** start of Excerpt **
Thats a good bit of light over 2.5g without ferts or co2... I think thats the reason I'm able to keep my 2.5g algae free (only 8W flourescent).


----------



## Complexity (Jan 30, 2008)

Thanks! You are both very nice.

I'm going to be ripping the whole thing apart since I finally got the onyx sand that I wanted to use in the beginning.

All of the Vals have to go so I can use Excel. I intend to begin ferts once I've redesigned it all so, hopefully, I can find a balance between the lights, co2 (via excel) and ferts.

I've seen some really nice looking nanos, but I have a hard time figuring out how they did it. Give me something technical, and I can probably do okay with it. Give me something that requires design work, and I'm completely lost.

Maybe I'll play with some ideas on my computer before I do anything for real. Once I rip it all up, I will need to get it put back together with the new design pretty quickly since it already has fish.


----------



## Green Leaf Aquariums (Feb 26, 2007)

I think it looks great - algae. You can fix that no problem. Keep your chin up, looks great!


----------



## Homer_Simpson (May 10, 2007)

Complexity said:


> Thanks! You are both very nice.
> 
> I'm going to be ripping the whole thing apart since I finally got the onyx sand that I wanted to use in the beginning.
> 
> ...


That is not too bad. I think that the 27 watt lighting without c02 may be the cause of a lot of that algae. If that is green thread algae you could throw in a florida flag fish, black molly, or even florida flag fish and the algae will be toast. You can also use H202 treatment to attack it. Using a floating plant like cardamine lyrata may well help with the issue long term. But these are all only band aid solutions that do not address the cause.
** end of Excerpt **
** start of Data excerpt **
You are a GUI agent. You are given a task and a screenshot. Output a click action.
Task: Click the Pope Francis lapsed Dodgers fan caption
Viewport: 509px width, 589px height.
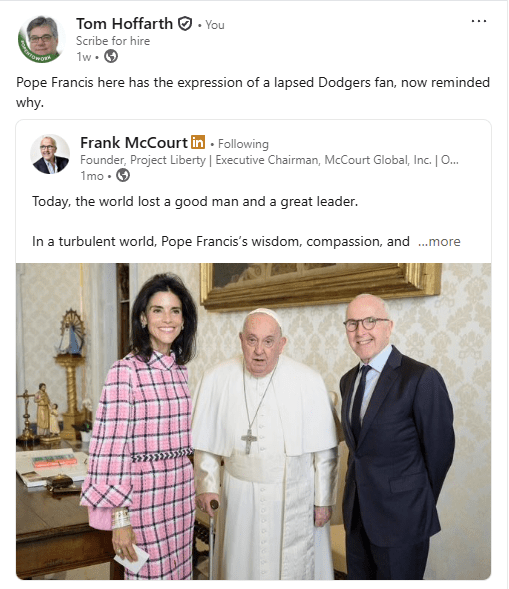pyautogui.click(x=253, y=92)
** end of Data excerpt **
● Task description:
Reproduce the aquarium algae forum thread above in its entirety, word for word.

● Output below:
Thats a good bit of light over 2.5g without ferts or co2... I think thats the reason I'm able to keep my 2.5g algae free (only 8W flourescent).


----------



## Complexity (Jan 30, 2008)

Thanks! You are both very nice.

I'm going to be ripping the whole thing apart since I finally got the onyx sand that I wanted to use in the beginning.

All of the Vals have to go so I can use Excel. I intend to begin ferts once I've redesigned it all so, hopefully, I can find a balance between the lights, co2 (via excel) and ferts.

I've seen some really nice looking nanos, but I have a hard time figuring out how they did it. Give me something technical, and I can probably do okay with it. Give me something that requires design work, and I'm completely lost.

Maybe I'll play with some ideas on my computer before I do anything for real. Once I rip it all up, I will need to get it put back together with the new design pretty quickly since it already has fish.


----------



## Green Leaf Aquariums (Feb 26, 2007)

I think it looks great - algae. You can fix that no problem. Keep your chin up, looks great!


----------



## Homer_Simpson (May 10, 2007)

Complexity said:


> Thanks! You are both very nice.
> 
> I'm going to be ripping the whole thing apart since I finally got the onyx sand that I wanted to use in the beginning.
> 
> ...


That is not too bad. I think that the 27 watt lighting without c02 may be the cause of a lot of that algae. If that is green thread algae you could throw in a florida flag fish, black molly, or even florida flag fish and the algae will be toast. You can also use H202 treatment to attack it. Using a floating plant like cardamine lyrata may well help with the issue long term. But these are all only band aid solutions that do not address the cause.